In addition to fostering relations with the Christians, Yoshishige fought a number of battles over the course of the 1550s, both gaining and consolidating territory. He defeated Kikuchi Yoshimune in 1551, and the warrior monks of Usa five years later; in 1557 he defeated Akizuki Kiyotane and seized Chikuzen Province.

In 1562, Yoshishige adopted the name "Sanbisai Sōrin" upon becoming a Buddhist monk, but remains best known as Ōtomo Sōrin, despite converting to Christianity under the baptismal name Francisco in 1578.

==Conflict with Mori==
In 1557, Ōuchi Yoshinaga (Sorin's younger brother) was forced to commit suicide by Mōri Motonari, and in 1558 Mori captured Moji castle from the Ouchi.

In September 1559, Ōtomo Sōrin then turned against the Mōri clan. He recaptured Moji castle. However, the Mōri forces led by Kobayakawa Takakage and Ura Munekatsu quickly took the castle again.

In 1561, Ōtomo Sōrin, in alliance with the Portuguese, laid siege to Moji. Ōtomo led an all-out assault on the castle but failed, and the castle finally remained in Mōri possession.

The head of the Mōri at that time, Mōri Takamoto, was assisted by the Shōgun Ashikaga Yoshiteru which led to a peace treaty between the clans. To secure peace, Sōrin proposed that his daughter marry Takamoto's son, Mōri Terumoto. It is not clear, however, if this offer was ever followed through.

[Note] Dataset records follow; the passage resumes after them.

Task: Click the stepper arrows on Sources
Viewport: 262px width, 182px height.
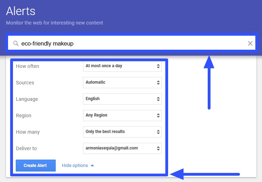Action: (158, 82)
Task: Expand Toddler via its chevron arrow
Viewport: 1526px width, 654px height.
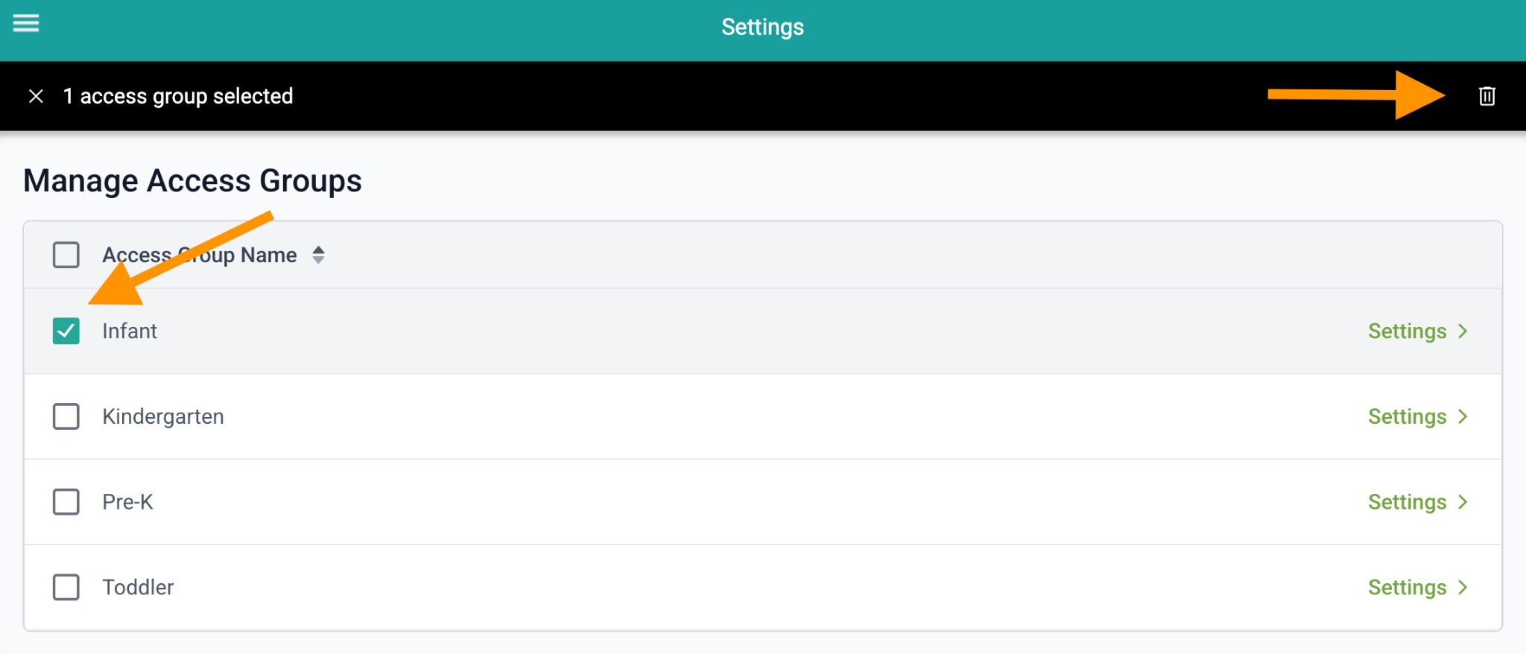Action: (1463, 587)
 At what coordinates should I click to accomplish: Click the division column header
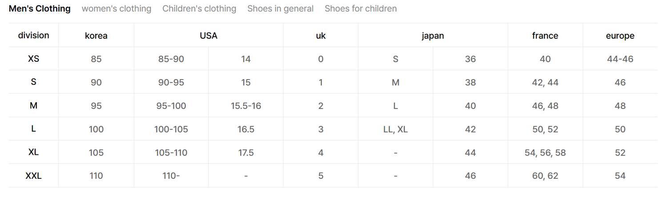click(34, 35)
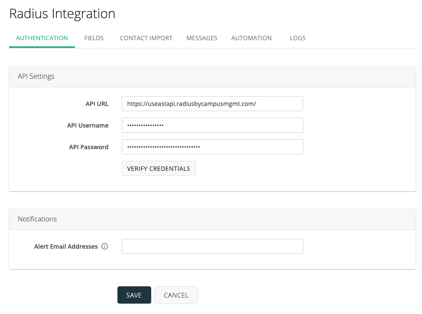Click the Notifications panel header
Viewport: 422px width, 314px height.
pyautogui.click(x=37, y=219)

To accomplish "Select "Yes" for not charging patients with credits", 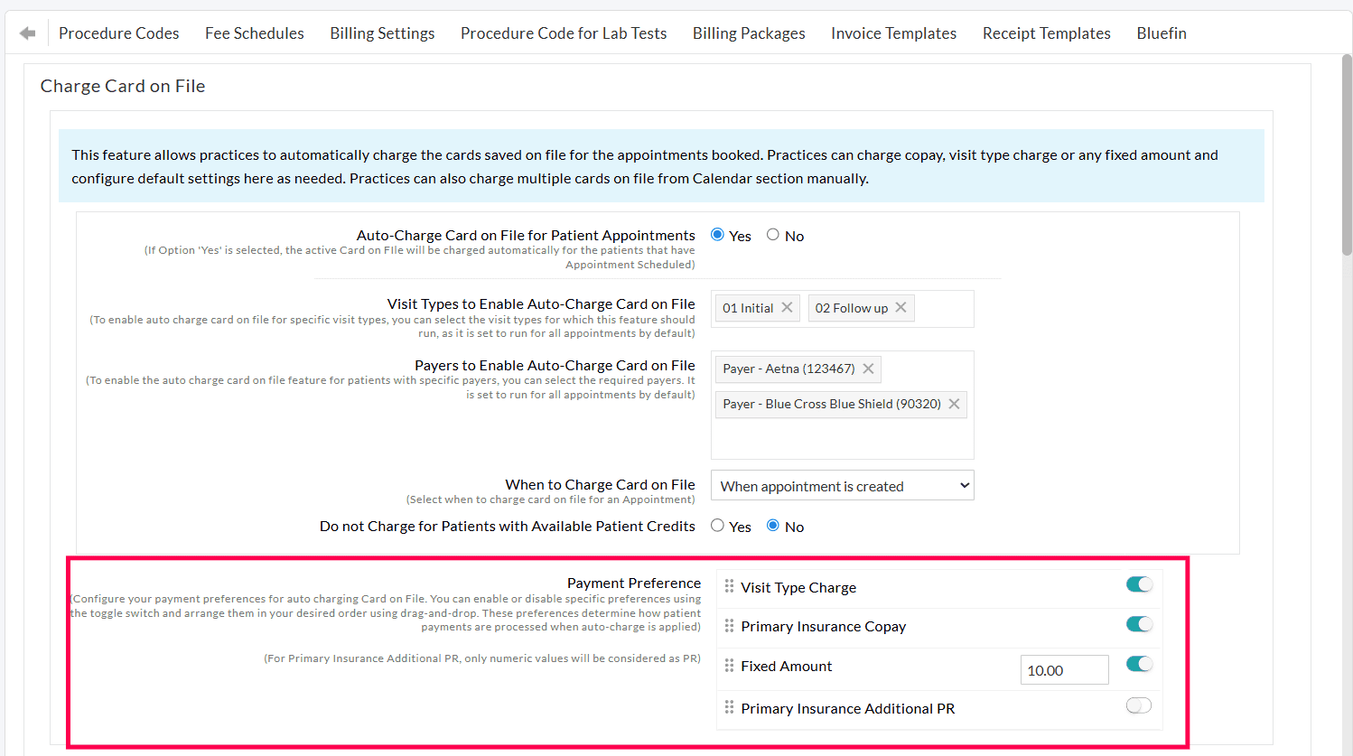I will point(716,525).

In 1564, Sōrin was forced to quell a rebellion of the Akizuki clan of Chikuzen province, and then moved against the Ryūzōji clan of Hizen Province, which prompted the interference of the Mōri.

In 1569, Tachibana Dosetsu, a notable vassal of the Ōtomo, was attacked by the Mori. He was defeated and lost his castle. After Sōrin heard of this, he threatened the Mōri foothold in Buzen Province and attacked them at Tatarahama, forcing the Mōri to retreat and allowing him to retake Tachibana castle.

By this time, Sōrin controlled Bungo, most of Buzen, Chikuzen, and Chikugo, and had influence over Hugo, Hizen and Iyo, soon became known as the "Seven-Province Host of the Ōtomo".

== Conversion to Christianity ==

Jesuit illustration of Ōtomo Sorin

In August 1578, Sōrin was baptized as Christian and given the name Francisco. Sōrin, with the urging of the Jesuits, ordered the destruction of Buddhist temples and Shinto shrines in his domain. He also ordered the forceful evictions of Buddhist monks and Shinto priests from their religious sites which were then reused as Christian structures. He forced his subjects to convert.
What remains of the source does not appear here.